需要算法和实现帮助 - 比较2个文件[关闭]

My Project Purpose : There are 4 files. Each of them has different number of lines. Each line consists of a single or few words. Now, for each of these files, I want to count which other file has the maximum common words.

  • eg. (',' is a new line )
  • Input:
  • File 1 Lines : A,B,C,D
  • File 2 Lines : C,D,E,F
  • File 3 Lines : A,E,C,G
  • File 4 Lines : C,E,F,A

  • Output :

  • File 1 : Maximum common words is 2 and they are in the files : File 2 (C,D), File 3 (A,C) and File 4 (C,A).
  • File 2 : Maximum common words is 3 and they are in the files : File 4 (C,E,F).
  • File 3 : Maximum common words is 3 and they are in the files : File 4 (C,E,A).
  • File 4 : Maximum common words is 3 and they are in the files : File 2 (C,E,F).

My logic :

  1. Start
  2. Read each line from file and store it in memory as a 1-D array (eg. array1[0] = "A", array1[1] = "B" and so on.
  3. Since there are 4 files, I create 4 arrays = array1 to array4. Each of them will have the contents of their corresponding files.
  4. Now I will compare the first words in the first array with the first word in the second array.
  5. Now I will compare the first words in the first array with the second word in the second array and so on till the end on second array.
  6. I will continue this till the last word in the last array.
  7. When ever I found something was matching I will note down in a variable by incrementing 1.

Wish to know if this is the right of approaching this problem.

Or is there a better way to think at this problem?

Edits : 1. Forgot to add, Will be using php.

Should be easily done with array_intersect.

You should sort the arrays first. Then, to count the number of common lines between array1 and array2, have two counters i1 and i2.

Pseudo code:

while(i1 < array.length && i2 < array2.length)
  if array1[i1] == array2[i2]
    ++i1; ++i2
    ++result
  else if array1[i1] < array2[i2]
    ++i1
  else
    ++i2

I learned PHP from interesting situations like this. Keep on learning.

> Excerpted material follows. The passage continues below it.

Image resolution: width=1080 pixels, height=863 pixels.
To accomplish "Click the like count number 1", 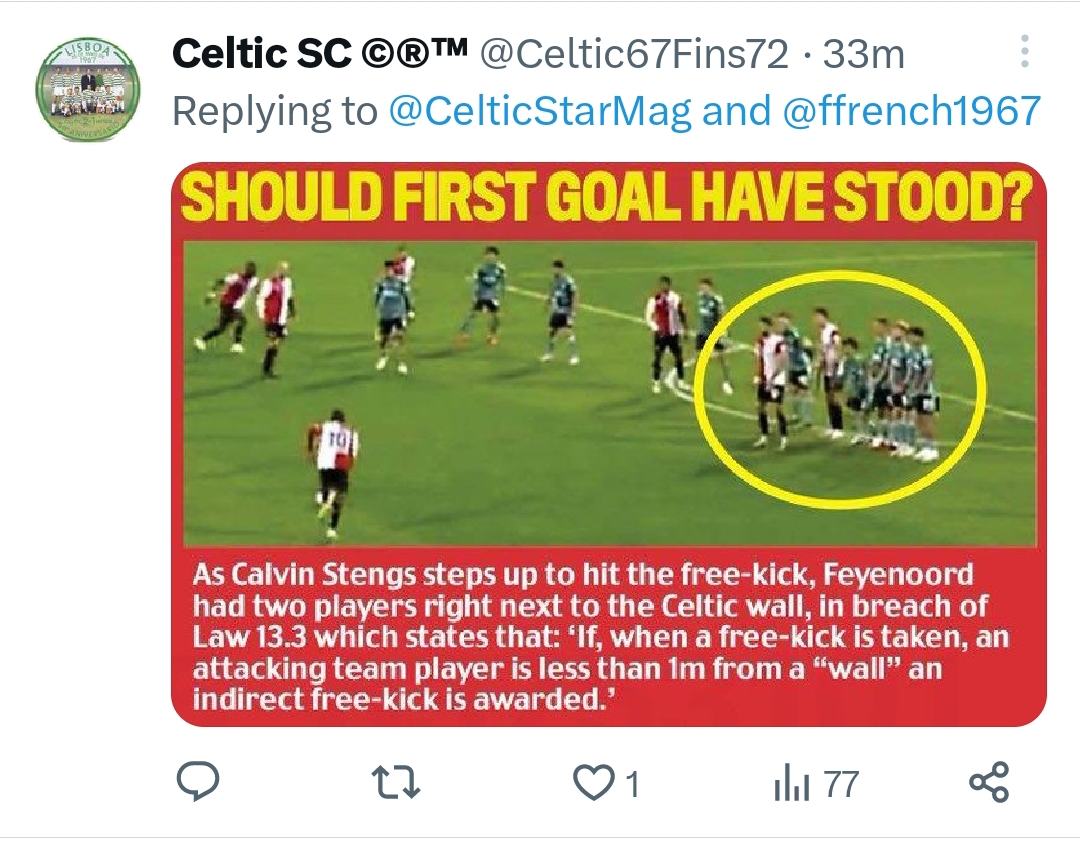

// put all files in same directory as this script
// put file names in this array
$files = array('1.txt','2.txt','3.txt','4.txt');
$words = array();
$data = '';

$delimiter = "
";  // change this to  if running windows OS
// itterate through the files and create a word list  
foreach($files as $file){
    $fh = fopen($file,'r');
    $data .= $delimiter.fread($fh,filesize($file));
    fclose($fh);
}
// assuming 1 match per line like your question example 
$lines = explode($delimiter,$data);

foreach($lines as $line){
    $line = trim($line);
    if(empty($line)) continue;
    @$words[$line] += 1;  // @ suppreses notices
}

var_dump($words);
/* *
 * according to your example:
 *
array(7) {
  ["A"]=>
  int(3)
  ["B"]=>
  int(1)
  ["C"]=>
  int(4)
  ["D"]=>
  int(2)
  ["E"]=>
  int(3)
  ["F"]=>
  int(2)
  ["G"]=>
  int(1)
} 
*/